Give Me Your Best...

Discussion in 'THREAD ARCHIVES' started by Hope, Oct 4, 2014.

  1. ....Studying techniques!

    I have been out of school for a while now and have just started going back to become an Ayurvedic Doctor. Needless to say I have a lot to study. Unfortunately, I've been known to procrastinate. .. (those of you thinking I'm doing that now by not studying. ... you'd be right.)

    I want to know what works best for you! Any particular time of day? Have a special routine? I'd love to know!
  2. It's been a few years since I've done any serious studying, but I found I did my best work in "isolation". I'd shut myself away in my room, and use headphones to block out external sounds, with only a desk lamp to illuminate my books/laptop. Then, I would put on an acoustic playlist I had set up; the music itself was from a variety of genres, from classical to Latin and even techno, but it was all done without lyrics, as I found that the words were too distracting. The result? Owing to low-lighting, I had enough light to study, but not enough light to see other things around me, and, with acoustic music playing through headphones, I was immune to sounds from outside my room. It's not quite an isolation tank, but it did the job.
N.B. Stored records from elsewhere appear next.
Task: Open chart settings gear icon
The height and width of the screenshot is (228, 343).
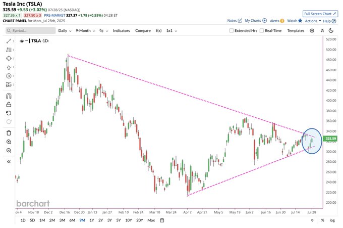Action: (312, 31)
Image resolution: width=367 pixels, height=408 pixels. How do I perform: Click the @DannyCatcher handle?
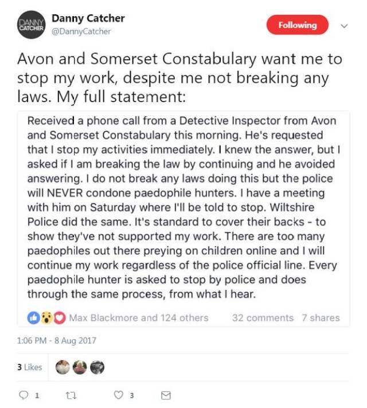[x=81, y=32]
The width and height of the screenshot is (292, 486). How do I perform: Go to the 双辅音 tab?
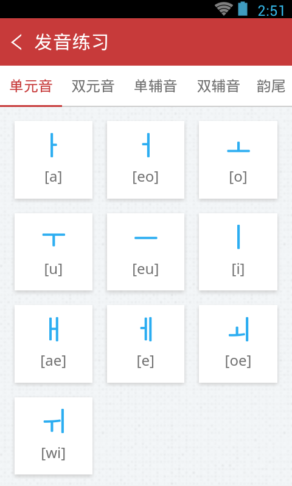pos(218,86)
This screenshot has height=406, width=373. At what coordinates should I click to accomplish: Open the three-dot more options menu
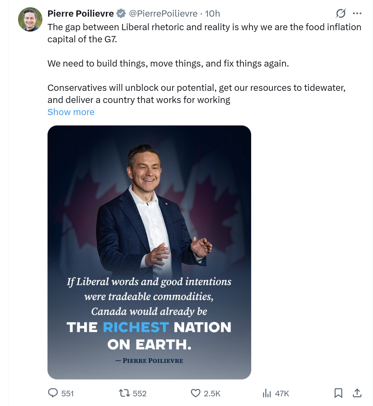click(357, 14)
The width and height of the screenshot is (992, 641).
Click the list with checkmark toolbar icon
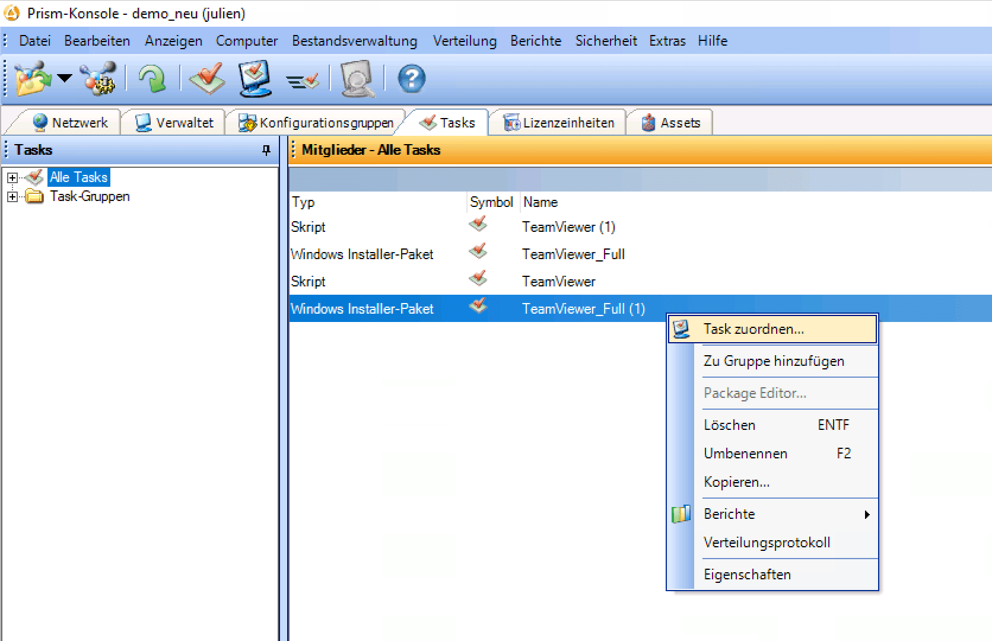pyautogui.click(x=303, y=81)

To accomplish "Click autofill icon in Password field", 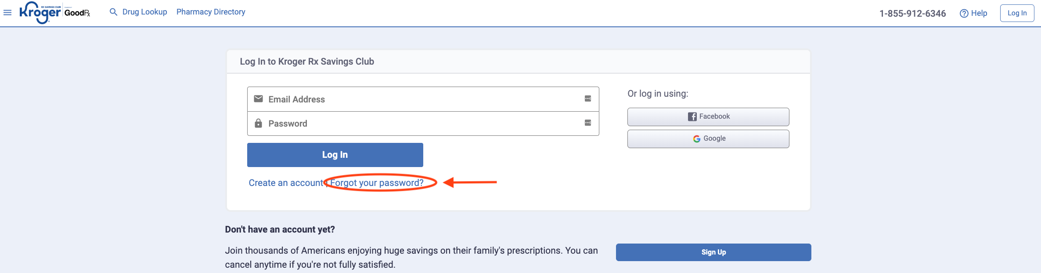I will [587, 123].
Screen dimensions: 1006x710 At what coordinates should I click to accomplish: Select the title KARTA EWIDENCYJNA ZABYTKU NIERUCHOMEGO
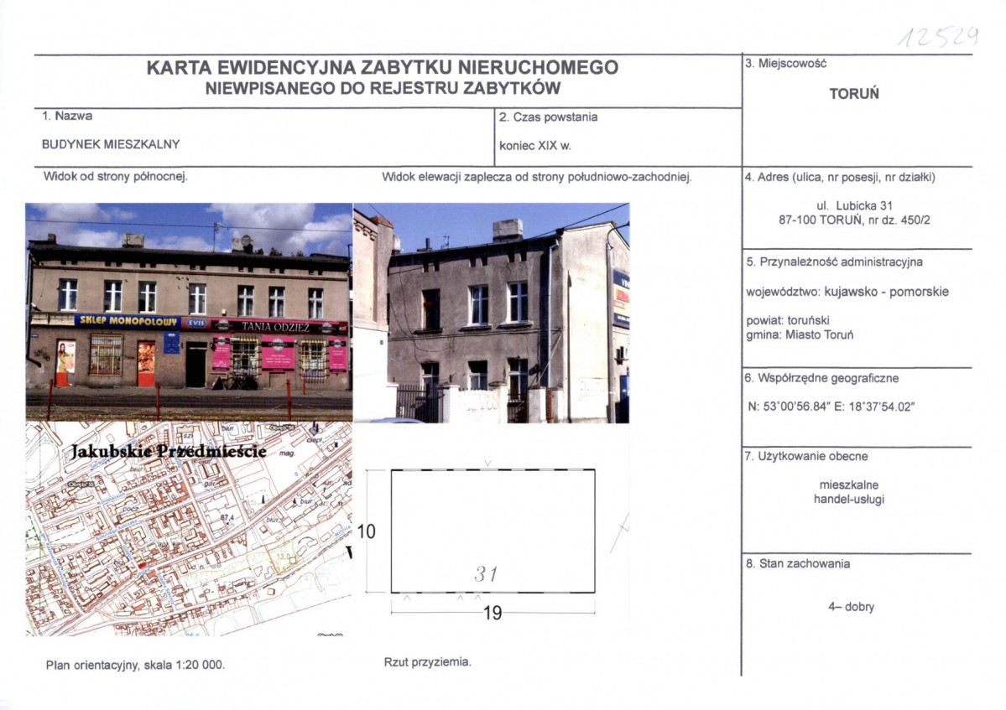(383, 67)
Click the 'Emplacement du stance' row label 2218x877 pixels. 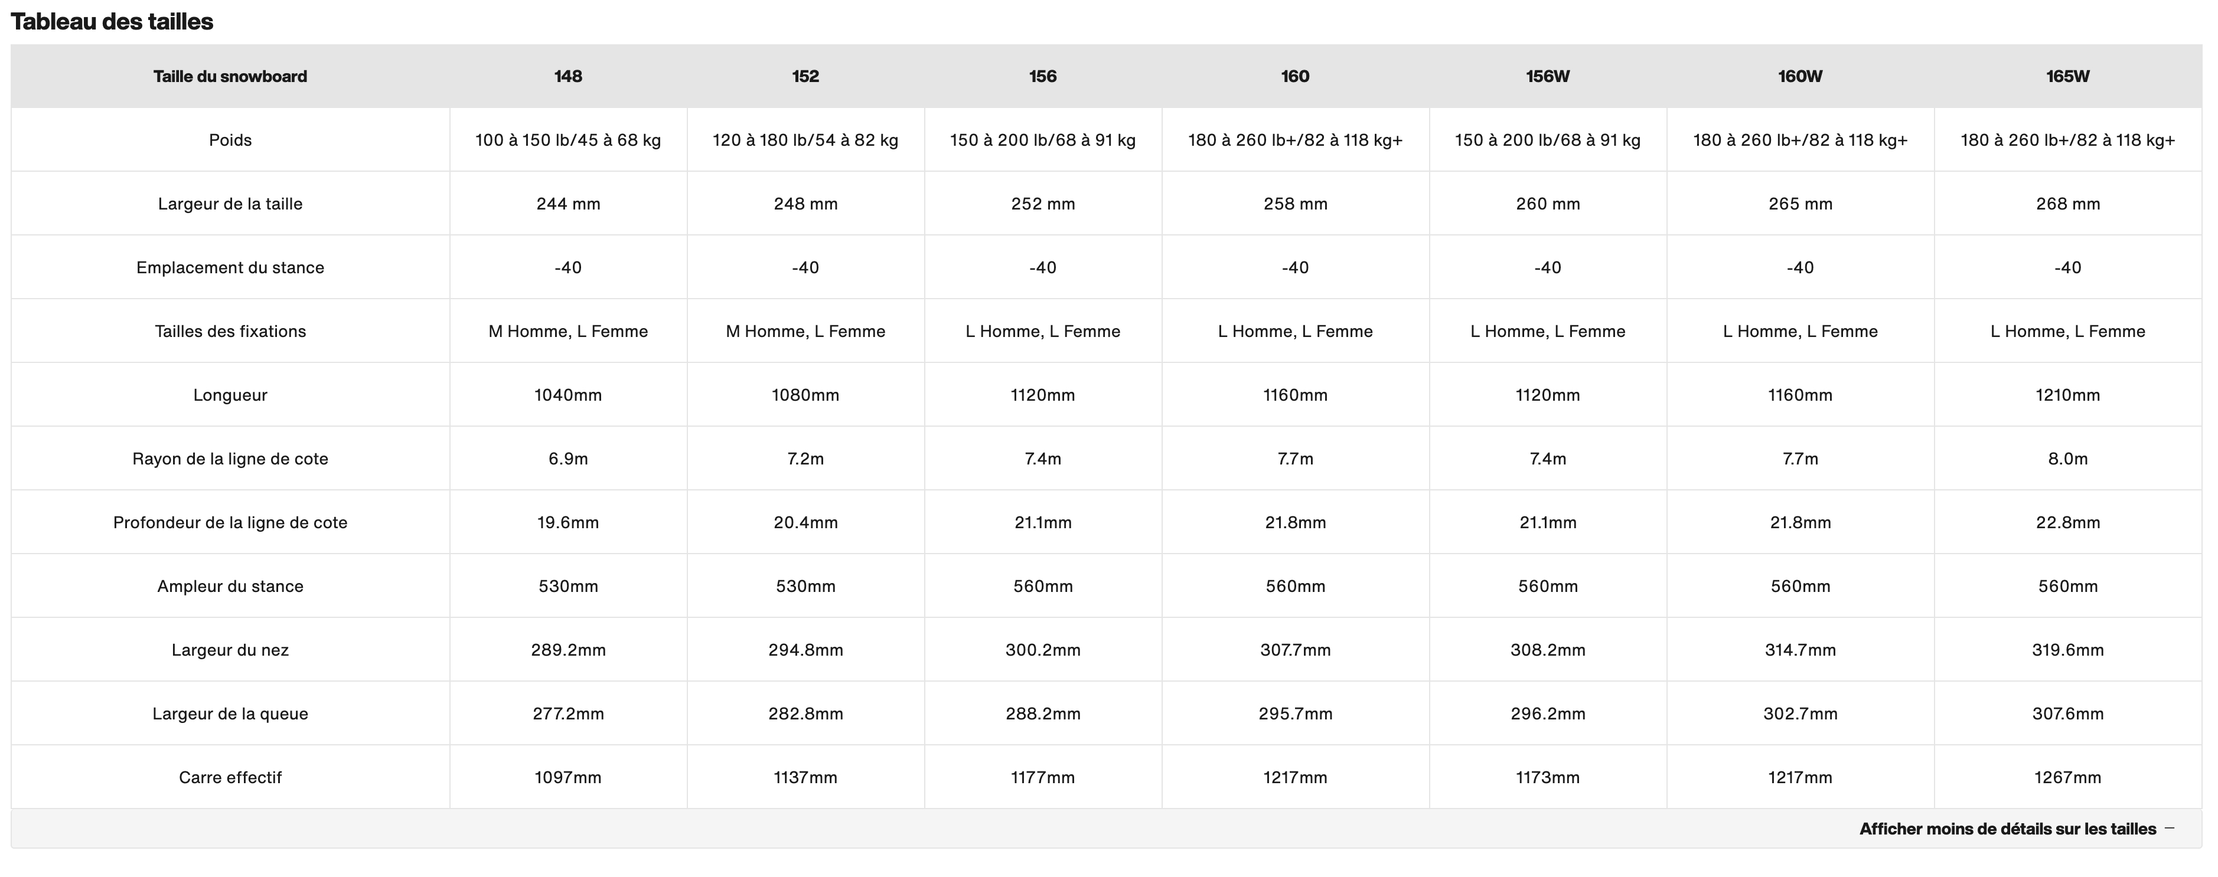point(230,268)
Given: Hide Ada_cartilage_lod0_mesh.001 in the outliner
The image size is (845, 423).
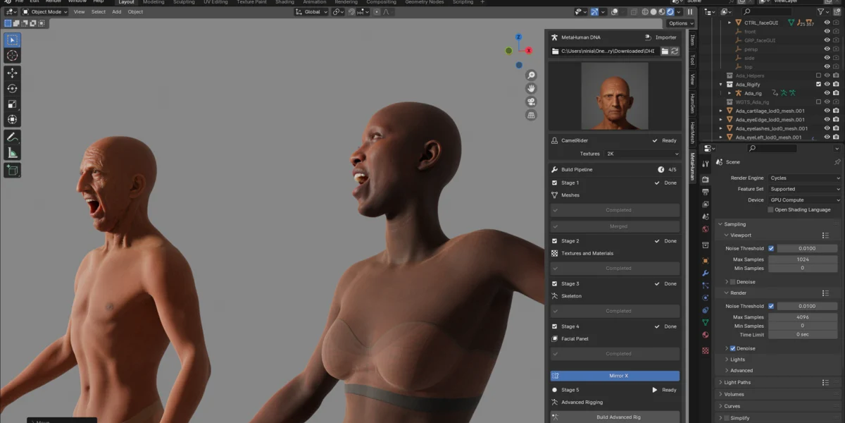Looking at the screenshot, I should 827,111.
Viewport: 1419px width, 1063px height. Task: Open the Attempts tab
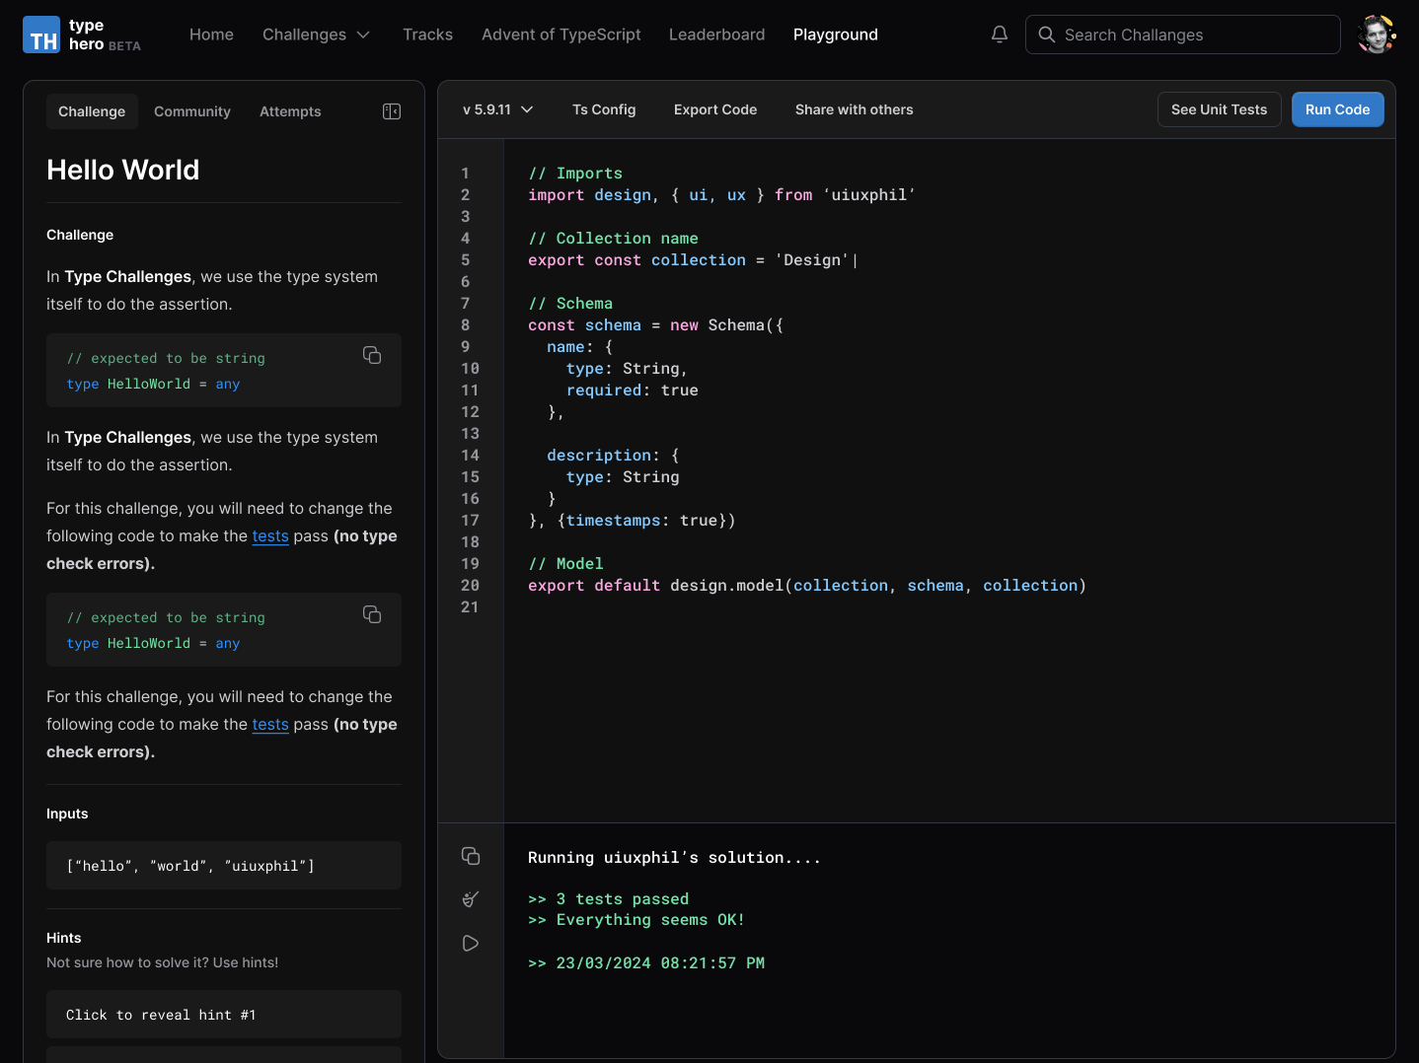coord(290,111)
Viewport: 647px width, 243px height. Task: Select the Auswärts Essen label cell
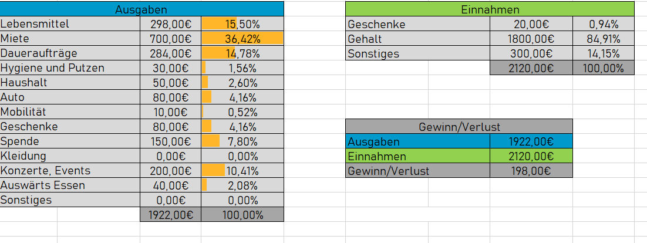[x=70, y=185]
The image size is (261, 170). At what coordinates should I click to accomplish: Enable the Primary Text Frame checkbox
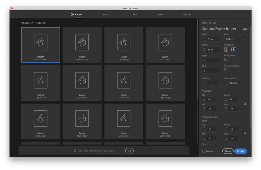tap(226, 70)
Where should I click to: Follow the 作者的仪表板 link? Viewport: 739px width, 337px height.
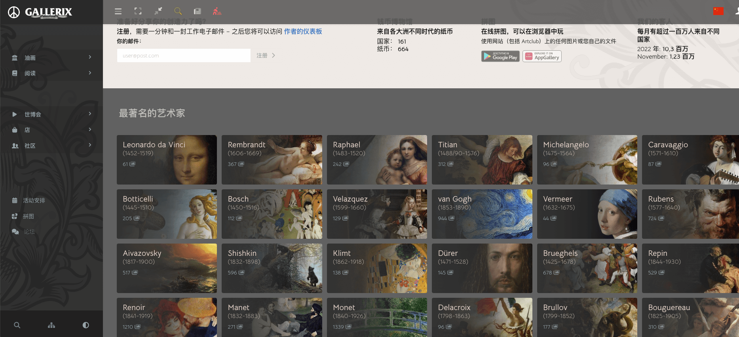point(303,31)
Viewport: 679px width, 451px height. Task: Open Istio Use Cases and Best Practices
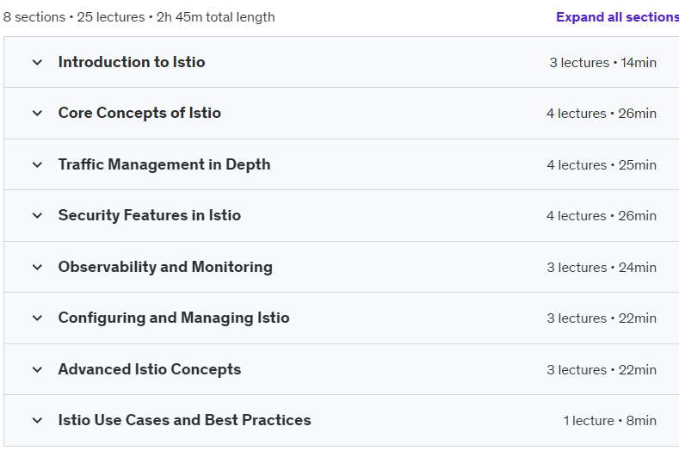(x=184, y=420)
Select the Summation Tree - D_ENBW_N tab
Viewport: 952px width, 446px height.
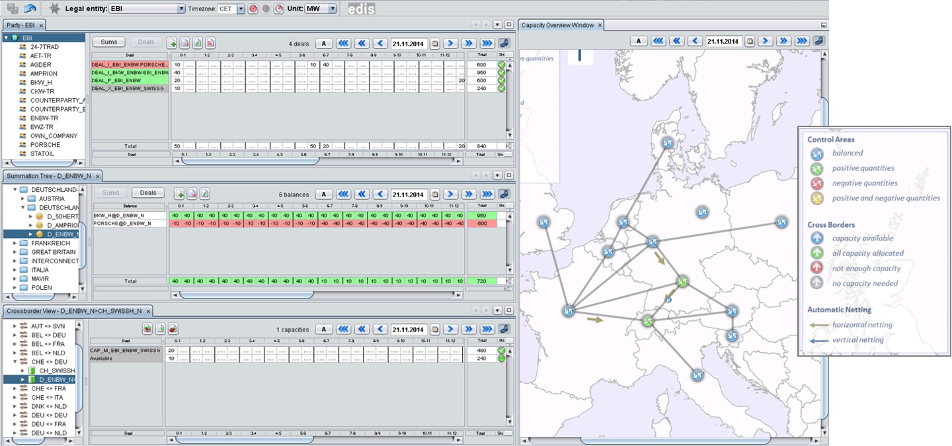click(x=50, y=176)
    The other trick is to make sure that you have supplies handy for where you're studying. If you're the sort that drinks or eats whilst studying, then you should put a big bottle of water near to your desk, so that you don't have to keep walking back to the kitchen to top up. Same for snacks, too. The less reasons you have to leave your study area, the less chance there is of you becoming distracted.

    A slightly cold room will keep you awake, whilst a warmer room can make you feel a bit tired. Crack open the window if you find yourself starting to nod.

    ...And, finally, you've got to study, but you've also got to accept that there are times when you're just not mentally able to study. Whether it's down to illness, or having things on your mind (relationship issues was always a favourite of mine), sometimes you just can't study effectively. It's probably best not to force it, unless you really have to. Try dealing with some of those issues, or, at least, doing something you enjoy so that you're in a better mood. Then you can come back to studying when you're ready.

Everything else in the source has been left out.